Testo fornito
Ogni tanto lo debbo ribadire, perché pare che la memoria faccia difetto e il presente sia l’unico tempo dato: senza passato, senza futuro.
A Roma, Israele e Libano si parlano, per vedere di fare pace.
Il Libano è un ostaggio che ha i suoi carcerieri nelle sue stesse vene; gli hanno succhiato la vita come fanno i parassiti con gli ospiti.
Il Libano è il paese dove i cristiani, un tempo maggioranza, e i musulmani, consistente componente, erano la prova che gli eredi dei crociati e gli uomini di Saladino potevano convivere, e bene.
Poi ci fu il Settembre Nero, la fuga dalla Giordania, e i libanesi si ritrovarono a essere quasi minoranza rispetto ai profughi della Palestina, che non amano certo il Libano, ma lo usano.
Il paradiso dei cedri è diventato così l’inferno della vendetta.
Oggi il Libano vuole parlare con Israele, ma non per interposto missile: da uomini a uomini. Il Libano sta davanti al mare, ha un clima dolce e un tempo ciascuno conviveva nel rispetto dell’altro, parlando in francese. Un mondo dove si facevano affari e non guerre; un mondo pronto a ospitare la complessità della terra, e non solo una sua fazione.
La pace si farà se il Libano sarà libero di essere libanese, se il suo spirito fenicio e il commercio curioso del mondo vinceranno contro chi vuole immolarsi per guerre altrui.
Israele? Ha interesse ad avere intorno amici e non iracondi vendicatori; ha interesse a secoli di vita vicina e non a una morte prenotata. Libano e Israele condividono lo stesso obiettivo: non perdere l’appuntamento con lo sviluppo, mentre gli odiatori cercano solo di decretare la fine, non riuscendo a vivere il presente.
A Roma sarà pace se gli interlocutori saranno veri, e non zombie di teocrazie straniere. Nella terra del Dio unico ogni variante è figlia di Abramo, ogni vendetta è figlia del male degli uomini. E gli uomini di Abramo sono tutti degni di una Patria, gli ebrei per primi.

Dati forniti

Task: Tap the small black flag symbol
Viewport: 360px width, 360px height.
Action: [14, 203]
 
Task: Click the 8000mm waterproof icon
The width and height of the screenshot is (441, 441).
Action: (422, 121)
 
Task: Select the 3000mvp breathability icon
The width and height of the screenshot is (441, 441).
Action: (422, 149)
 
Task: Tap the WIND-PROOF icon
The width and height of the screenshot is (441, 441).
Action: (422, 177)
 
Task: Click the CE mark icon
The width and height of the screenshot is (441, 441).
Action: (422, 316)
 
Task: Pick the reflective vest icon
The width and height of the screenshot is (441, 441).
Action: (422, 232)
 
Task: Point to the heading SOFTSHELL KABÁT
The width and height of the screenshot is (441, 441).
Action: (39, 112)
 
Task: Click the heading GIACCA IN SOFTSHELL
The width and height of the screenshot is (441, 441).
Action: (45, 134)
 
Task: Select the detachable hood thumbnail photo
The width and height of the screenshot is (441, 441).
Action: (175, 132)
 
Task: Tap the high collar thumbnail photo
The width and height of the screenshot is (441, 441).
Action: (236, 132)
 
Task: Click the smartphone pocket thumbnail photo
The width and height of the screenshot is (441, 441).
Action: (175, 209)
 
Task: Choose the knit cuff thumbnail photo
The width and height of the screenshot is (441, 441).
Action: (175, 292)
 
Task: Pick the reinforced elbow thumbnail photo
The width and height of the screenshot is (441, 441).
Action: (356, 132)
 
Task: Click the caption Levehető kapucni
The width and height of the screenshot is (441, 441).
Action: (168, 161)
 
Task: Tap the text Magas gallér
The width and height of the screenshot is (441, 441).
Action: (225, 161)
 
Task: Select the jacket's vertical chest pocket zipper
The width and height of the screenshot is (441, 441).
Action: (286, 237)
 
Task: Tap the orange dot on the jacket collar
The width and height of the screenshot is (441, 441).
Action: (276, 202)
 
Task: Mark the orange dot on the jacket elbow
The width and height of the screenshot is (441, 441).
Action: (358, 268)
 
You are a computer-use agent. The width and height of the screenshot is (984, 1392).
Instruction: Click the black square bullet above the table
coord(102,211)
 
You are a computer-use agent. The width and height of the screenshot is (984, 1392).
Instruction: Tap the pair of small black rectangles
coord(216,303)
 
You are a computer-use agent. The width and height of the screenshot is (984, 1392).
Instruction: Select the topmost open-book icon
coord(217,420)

Consegna
Riporta parola per parola il passo del testo sul Libano che comincia con "Oggi il Libano" e prosegue fino a "per guerre altrui.", quest'ultimo compreso.

Risposta finale
Oggi il Libano vuole parlare con Israele, ma non per interposto missile: da uomini a uomini. Il Libano sta davanti al mare, ha un clima dolce e un tempo ciascuno conviveva nel rispetto dell’altro, parlando in francese. Un mondo dove si facevano affari e non guerre; un mondo pronto a ospitare la complessità della terra, e non solo una sua fazione.
La pace si farà se il Libano sarà libero di essere libanese, se il suo spirito fenicio e il commercio curioso del mondo vinceranno contro chi vuole immolarsi per guerre altrui.